What you should do: An exact transcript of all the records is the expected answer.

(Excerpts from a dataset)
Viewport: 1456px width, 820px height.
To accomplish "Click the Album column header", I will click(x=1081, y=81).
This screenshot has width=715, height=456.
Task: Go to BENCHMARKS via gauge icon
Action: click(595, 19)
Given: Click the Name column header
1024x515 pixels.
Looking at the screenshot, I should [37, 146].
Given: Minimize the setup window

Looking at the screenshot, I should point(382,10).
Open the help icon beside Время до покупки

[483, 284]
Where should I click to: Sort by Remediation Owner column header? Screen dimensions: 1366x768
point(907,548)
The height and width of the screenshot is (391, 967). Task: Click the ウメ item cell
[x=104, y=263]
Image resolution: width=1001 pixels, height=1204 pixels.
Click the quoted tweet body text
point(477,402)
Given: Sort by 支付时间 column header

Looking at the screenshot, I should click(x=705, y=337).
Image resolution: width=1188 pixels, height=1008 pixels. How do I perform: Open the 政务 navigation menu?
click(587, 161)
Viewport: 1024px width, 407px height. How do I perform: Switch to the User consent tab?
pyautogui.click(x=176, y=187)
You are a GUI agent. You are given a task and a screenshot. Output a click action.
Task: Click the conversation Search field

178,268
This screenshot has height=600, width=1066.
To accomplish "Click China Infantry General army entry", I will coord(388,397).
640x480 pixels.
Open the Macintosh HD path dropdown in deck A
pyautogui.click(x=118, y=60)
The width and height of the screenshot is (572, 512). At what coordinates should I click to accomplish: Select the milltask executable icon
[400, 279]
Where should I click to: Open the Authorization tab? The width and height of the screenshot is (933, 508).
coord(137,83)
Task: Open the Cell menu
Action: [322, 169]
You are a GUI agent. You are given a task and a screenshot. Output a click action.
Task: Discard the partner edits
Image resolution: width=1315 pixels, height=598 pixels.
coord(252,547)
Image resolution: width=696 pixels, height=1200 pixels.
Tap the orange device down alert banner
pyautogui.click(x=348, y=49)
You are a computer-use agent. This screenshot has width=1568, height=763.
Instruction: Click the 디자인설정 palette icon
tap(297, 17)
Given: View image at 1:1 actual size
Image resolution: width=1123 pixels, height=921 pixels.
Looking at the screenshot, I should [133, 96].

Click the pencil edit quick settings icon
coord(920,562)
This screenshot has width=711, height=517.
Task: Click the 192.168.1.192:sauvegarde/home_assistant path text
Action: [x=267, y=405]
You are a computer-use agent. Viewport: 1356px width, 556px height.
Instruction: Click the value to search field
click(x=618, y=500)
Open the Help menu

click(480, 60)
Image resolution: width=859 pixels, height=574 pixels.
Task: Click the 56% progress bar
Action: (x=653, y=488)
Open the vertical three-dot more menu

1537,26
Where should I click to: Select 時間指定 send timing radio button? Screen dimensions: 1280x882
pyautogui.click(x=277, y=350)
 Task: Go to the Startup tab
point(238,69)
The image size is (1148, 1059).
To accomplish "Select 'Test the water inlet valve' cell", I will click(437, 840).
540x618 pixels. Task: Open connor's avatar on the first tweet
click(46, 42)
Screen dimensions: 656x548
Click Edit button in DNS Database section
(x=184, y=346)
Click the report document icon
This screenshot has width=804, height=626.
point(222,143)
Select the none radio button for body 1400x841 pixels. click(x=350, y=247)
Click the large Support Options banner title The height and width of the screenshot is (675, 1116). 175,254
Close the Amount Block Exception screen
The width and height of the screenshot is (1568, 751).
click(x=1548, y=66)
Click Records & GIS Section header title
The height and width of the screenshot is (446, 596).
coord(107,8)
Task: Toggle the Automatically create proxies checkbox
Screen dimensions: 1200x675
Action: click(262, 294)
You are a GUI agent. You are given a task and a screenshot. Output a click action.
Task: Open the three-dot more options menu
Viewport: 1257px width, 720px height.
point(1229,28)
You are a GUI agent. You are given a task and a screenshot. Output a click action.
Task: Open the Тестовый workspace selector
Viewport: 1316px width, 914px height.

Answer to this exercise:
Viewport: 1456px width, 820px height.
To accomplish "Click the Album column header", I will click(x=1081, y=81).
This screenshot has width=715, height=456.
Task: Go to BENCHMARKS via gauge icon
Action: click(595, 19)
Given: Click the Name column header
1024x515 pixels.
Looking at the screenshot, I should [37, 146].
Given: Minimize the setup window

Looking at the screenshot, I should point(382,10).
Open the help icon beside Время до покупки

[483, 284]
Where should I click to: Sort by Remediation Owner column header? Screen dimensions: 1366x768
point(907,548)
The height and width of the screenshot is (391, 967). Task: Click the ウメ item cell
[x=104, y=263]
Image resolution: width=1001 pixels, height=1204 pixels.
Click the quoted tweet body text
point(477,402)
Given: Sort by 支付时间 column header

Looking at the screenshot, I should click(x=705, y=337).
Image resolution: width=1188 pixels, height=1008 pixels. How do I perform: Open the 政务 navigation menu?
click(587, 161)
Viewport: 1024px width, 407px height. How do I perform: Switch to the User consent tab?
pyautogui.click(x=176, y=187)
You are a GUI agent. You are given a task and a screenshot. Output a click action.
Task: Click the conversation Search field

178,268
This screenshot has height=600, width=1066.
To accomplish "Click China Infantry General army entry", I will coord(388,397).
640x480 pixels.
Open the Macintosh HD path dropdown in deck A
pyautogui.click(x=118, y=60)
The width and height of the screenshot is (572, 512). At what coordinates should I click to accomplish: Select the milltask executable icon
[400, 279]
Where should I click to: Open the Authorization tab? The width and height of the screenshot is (933, 508).
coord(137,83)
Task: Open the Cell menu
Action: [322, 169]
You are a GUI agent. You are given a task and a screenshot. Output a click action.
Task: Discard the partner edits
Image resolution: width=1315 pixels, height=598 pixels.
coord(252,547)
Image resolution: width=696 pixels, height=1200 pixels.
Tap the orange device down alert banner
pyautogui.click(x=348, y=49)
You are a computer-use agent. This screenshot has width=1568, height=763.
Instruction: Click the 디자인설정 palette icon
tap(297, 17)
Given: View image at 1:1 actual size
Image resolution: width=1123 pixels, height=921 pixels.
Looking at the screenshot, I should [133, 96].

Click the pencil edit quick settings icon
coord(920,562)
This screenshot has width=711, height=517.
Task: Click the 192.168.1.192:sauvegarde/home_assistant path text
Action: [x=267, y=405]
You are a computer-use agent. Viewport: 1356px width, 556px height.
Instruction: Click the value to search field
click(x=618, y=500)
Open the Help menu

click(480, 60)
Image resolution: width=859 pixels, height=574 pixels.
Task: Click the 56% progress bar
Action: (x=653, y=488)
Open the vertical three-dot more menu

1537,26
Where should I click to: Select 時間指定 send timing radio button? Screen dimensions: 1280x882
pyautogui.click(x=277, y=350)
 Task: Go to the Startup tab
point(238,69)
The image size is (1148, 1059).
To accomplish "Select 'Test the water inlet valve' cell", I will click(437, 840).
540x618 pixels. Task: Open connor's avatar on the first tweet
click(46, 42)
Screen dimensions: 656x548
Click Edit button in DNS Database section
(x=184, y=346)
Click the report document icon
This screenshot has width=804, height=626.
point(222,143)
Select the none radio button for body 1400x841 pixels. click(x=350, y=247)
Click the large Support Options banner title The height and width of the screenshot is (675, 1116). 175,254
Close the Amount Block Exception screen
The width and height of the screenshot is (1568, 751).
click(x=1548, y=66)
Click Records & GIS Section header title
The height and width of the screenshot is (446, 596).
coord(107,8)
Task: Toggle the Automatically create proxies checkbox
Screen dimensions: 1200x675
Action: click(262, 294)
You are a GUI agent. You are given a task and a screenshot. Output a click action.
Task: Open the three-dot more options menu
Viewport: 1257px width, 720px height.
point(1229,28)
You are a GUI agent. You are given a task and a screenshot. Output a click action.
Task: Open the Тестовый workspace selector
Viewport: 1316px width, 914px height.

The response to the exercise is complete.